> **Exercise brief**
Rewrite all of the data below, substituting "Command" for each occurrence of "Instruction" and leaving everything else unchanged.

> **Supplied material**
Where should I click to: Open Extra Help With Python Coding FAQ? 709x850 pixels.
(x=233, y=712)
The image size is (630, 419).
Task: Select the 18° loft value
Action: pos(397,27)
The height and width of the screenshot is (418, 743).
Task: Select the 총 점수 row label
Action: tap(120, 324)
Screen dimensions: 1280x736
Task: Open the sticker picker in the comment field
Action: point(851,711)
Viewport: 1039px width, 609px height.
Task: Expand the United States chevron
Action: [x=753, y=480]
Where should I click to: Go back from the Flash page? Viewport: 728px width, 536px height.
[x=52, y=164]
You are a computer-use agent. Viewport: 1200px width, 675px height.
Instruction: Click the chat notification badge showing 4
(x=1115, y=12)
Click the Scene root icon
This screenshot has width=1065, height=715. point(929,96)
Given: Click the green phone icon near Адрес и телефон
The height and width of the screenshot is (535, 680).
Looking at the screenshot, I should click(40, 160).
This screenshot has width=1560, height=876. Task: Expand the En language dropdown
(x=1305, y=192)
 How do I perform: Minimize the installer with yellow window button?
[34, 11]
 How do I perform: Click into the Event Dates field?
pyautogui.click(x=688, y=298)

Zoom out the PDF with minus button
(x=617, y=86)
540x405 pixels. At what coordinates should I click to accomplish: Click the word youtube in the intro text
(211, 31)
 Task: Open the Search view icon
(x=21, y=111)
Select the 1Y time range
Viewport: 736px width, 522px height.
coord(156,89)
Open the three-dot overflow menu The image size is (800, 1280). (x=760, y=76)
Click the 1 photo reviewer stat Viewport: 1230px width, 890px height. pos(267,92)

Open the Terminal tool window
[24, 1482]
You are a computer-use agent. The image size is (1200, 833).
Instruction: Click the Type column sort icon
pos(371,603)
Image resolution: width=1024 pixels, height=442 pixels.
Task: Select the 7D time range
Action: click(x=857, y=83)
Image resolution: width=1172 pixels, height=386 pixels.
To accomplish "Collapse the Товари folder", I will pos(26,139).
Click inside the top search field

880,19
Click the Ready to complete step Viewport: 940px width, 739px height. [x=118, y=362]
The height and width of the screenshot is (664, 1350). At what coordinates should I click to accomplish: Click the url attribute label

> **Exercise answer**
Where should I click to: Open Extra Help With Python Coding FAQ? 709x850 pixels.
(x=233, y=712)
The image size is (630, 419).
Task: Select the 18° loft value
Action: pos(397,27)
The height and width of the screenshot is (418, 743).
Task: Select the 총 점수 row label
Action: tap(120, 324)
Screen dimensions: 1280x736
Task: Open the sticker picker in the comment field
Action: point(851,711)
Viewport: 1039px width, 609px height.
Task: Expand the United States chevron
Action: [x=753, y=480]
Where should I click to: Go back from the Flash page? Viewport: 728px width, 536px height.
[x=52, y=164]
You are a computer-use agent. Viewport: 1200px width, 675px height.
Command: Click the chat notification badge showing 4
(x=1115, y=12)
Click the Scene root icon
This screenshot has width=1065, height=715. point(929,96)
Given: Click the green phone icon near Адрес и телефон
The height and width of the screenshot is (535, 680).
Looking at the screenshot, I should click(40, 160).
This screenshot has width=1560, height=876. Task: Expand the En language dropdown
(x=1305, y=192)
 How do I perform: Minimize the installer with yellow window button?
[34, 11]
 How do I perform: Click into the Event Dates field?
pyautogui.click(x=688, y=298)

Zoom out the PDF with minus button
(x=617, y=86)
540x405 pixels. At what coordinates should I click to accomplish: Click the word youtube in the intro text
(211, 31)
 Task: Open the Search view icon
(x=21, y=111)
Select the 1Y time range
Viewport: 736px width, 522px height.
coord(156,89)
Open the three-dot overflow menu The image size is (800, 1280). (x=760, y=76)
Click the 1 photo reviewer stat Viewport: 1230px width, 890px height. pos(267,92)

Open the Terminal tool window
[24, 1482]
You are a computer-use agent. The image size is (1200, 833).
Command: Click the Type column sort icon
pos(371,603)
Image resolution: width=1024 pixels, height=442 pixels.
Task: Select the 7D time range
Action: click(x=857, y=83)
Image resolution: width=1172 pixels, height=386 pixels.
To accomplish "Collapse the Товари folder", I will pos(26,139).
Click inside the top search field

880,19
Click the Ready to complete step Viewport: 940px width, 739px height. [x=118, y=362]
The height and width of the screenshot is (664, 1350). At what coordinates should I click to accomplish: Click the url attribute label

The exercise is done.